Most clubs meet monthly. Meetings include study and discussion of both current developments and long term strategy and tactics. Some members participate in discussions and activities through on-line clubs. In states where there are clusters of clubs they work cooperatively as a district.

Every four years, the party holds a national convention. Delegates elected from the clubs assess the current political situation, set policy and elect a national committee.

The Young Communist League, an independent organization, works alongside the Party at the local and national level.

The national headquarters of the party is located in New York City.

What has the Communist Party accomplished?
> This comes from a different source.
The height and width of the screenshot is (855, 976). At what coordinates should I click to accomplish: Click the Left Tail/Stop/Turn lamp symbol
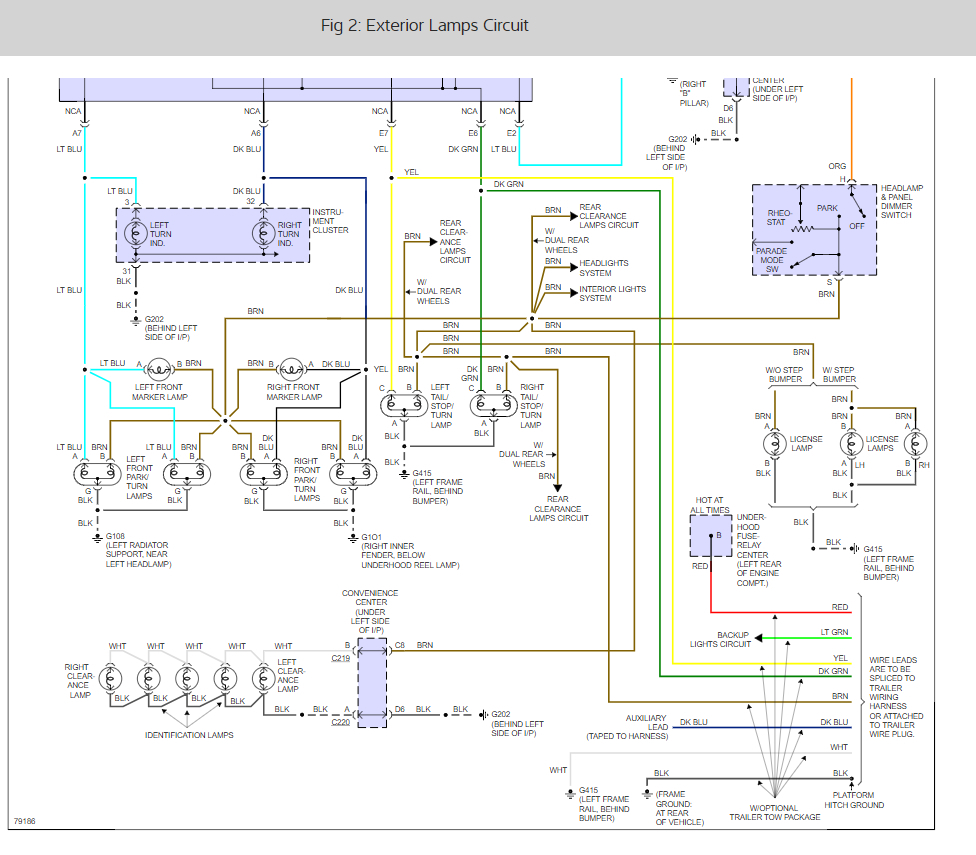[404, 404]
Founded in 1919, the Communist Party has helped win important changes in our country. Communists helped organize the great industrial unions including steel, meatpacking and auto. Communists were pioneers in the 1930s in the fight for Social Security, unemployment compensation, the 8-hour day and the 40-hour week. They took a lead in the fight against lynching and to save the Scottsboro Nine. Communists were among those who developed militant direct action tactics – such as the sit-down strikes that helped win unionization of the auto industry. At the height of the Great Depression communist neighborhood clubs organized mass unemployed councils that put back the furniture of evicted neighbors. In rural areas, communists organized to block bank auction of foreclosed farms.

Fighting Jim Crow, communists helped lay the groundwork for the Civil Rights movement of the 1960s. During the Spanish Civil War and in World War II, Communists volunteered to fight fascism. Many died in battle. In the Korean War and early days of the war in Vietnam, Communists were among the few who openly opposed the war. Their pioneering work helped build a huge peace movement.

In the labor movement of the 1970s , 80s and 90s communist workers along with other progressive rank and filers helped build caucuses to fight for more democracy, diversity and affirmative action and against “business unionism.”

In the 1970’s Communists led the movement to free Angela Davis continuing the party’s commitment to defend victims of political repression. We worked for peace and nuclear disarmament. Communists always focus on opposing the U.S. government’s role in supporting dictatorial regimes abroad, from apartheid in South Africa to the fascist dictator Pinochet in Chile.

Why does the Communist Party oppose violence?

Communists believe that social change can only be accomplished through the united action of mass movements which express the majority will of the people. Peaceful methods of change are not only the right thing to do, they are the most effective way to unite and mobilize the greatest majorities.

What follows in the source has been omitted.